A crackling hiss followed by pained screaming that was accompanied by a sharp, blistering agony that rippled across the Bond, had him stiffening. His wings bristled. He pressed his mental presence against the wall between himself and Aoren. He could feel the echo of what they were doing to him and…he did not know how the Kathar could withstand it. From the pained gasps and shouts that popped across the broadcast, this was a worse day. With every shout and cry, he felt the muscles in his body tighten. The chains that bound him jingled slightly with his small movements. His jaw tightened. His hands clenched into fists. He tried harder to push through the wall that was separating the two of them but even as he pushed against it, he felt Aoren’s resolve to keep it in place reassert itself. When he heard a particularly sharp scream, it lanced through him.
“Enough!” His eyes opened, flashing in anger. Immediately the broadcast went silent before the sound of Aoren’s ragged breathing came across. With every fiber of his being, he wanted to break the bindings that held him in place in order to find his husband and take him into his arms. The archbishop smiled serenely, resting both hands lightly upon the knob of his cane.

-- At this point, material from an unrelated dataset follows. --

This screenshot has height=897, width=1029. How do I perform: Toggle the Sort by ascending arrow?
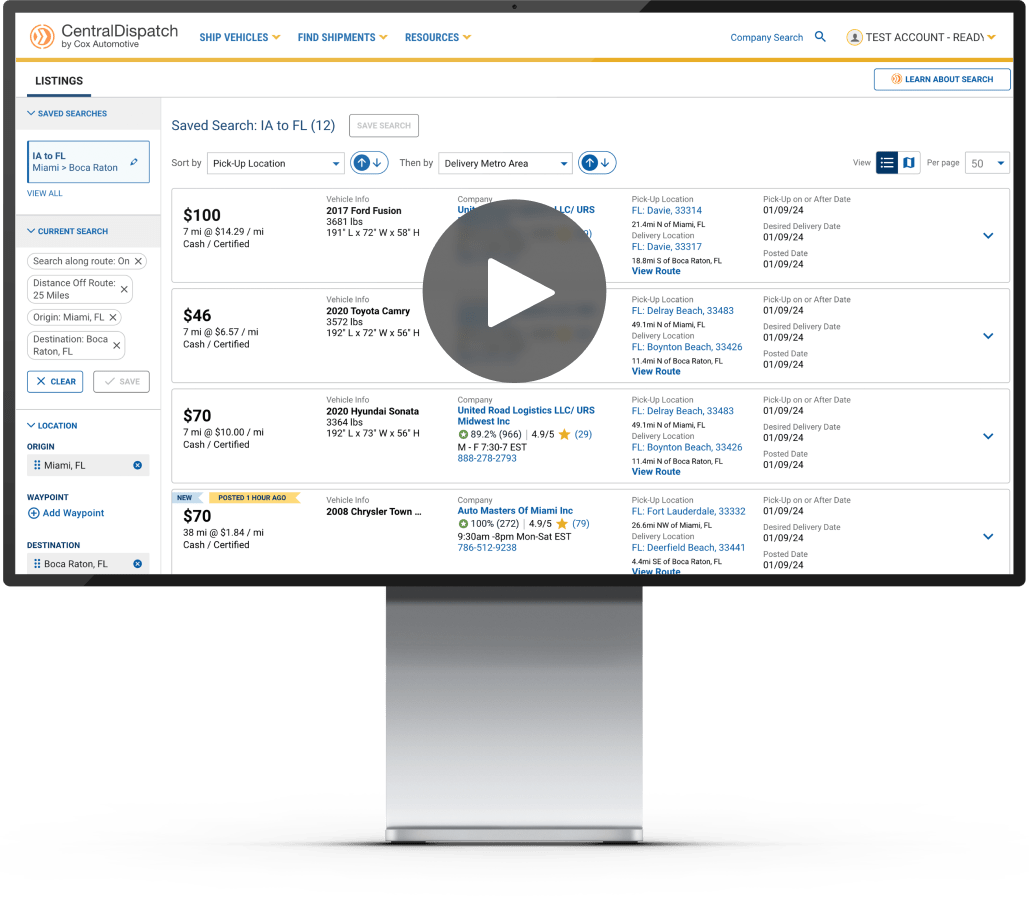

“How much do you know of Aoren Jarik d’Maliet?” The question surprised him. Every day, since the first day, the archbishop had visited him and kept the conversations squarely on him. It did not matter whether he answered the questions or not. The archbishop asked them. If he did not answer, then the man would pose no further questions until the prior question was given a response. That had resulted in many days where he had simply sat quietly, with only the background noise of Aoren’s suffering to fill the silence. And it would fill the silence. Until he broke it and answered. That was when it would stop and Aoren was left to simply gasp for air from what he could tell.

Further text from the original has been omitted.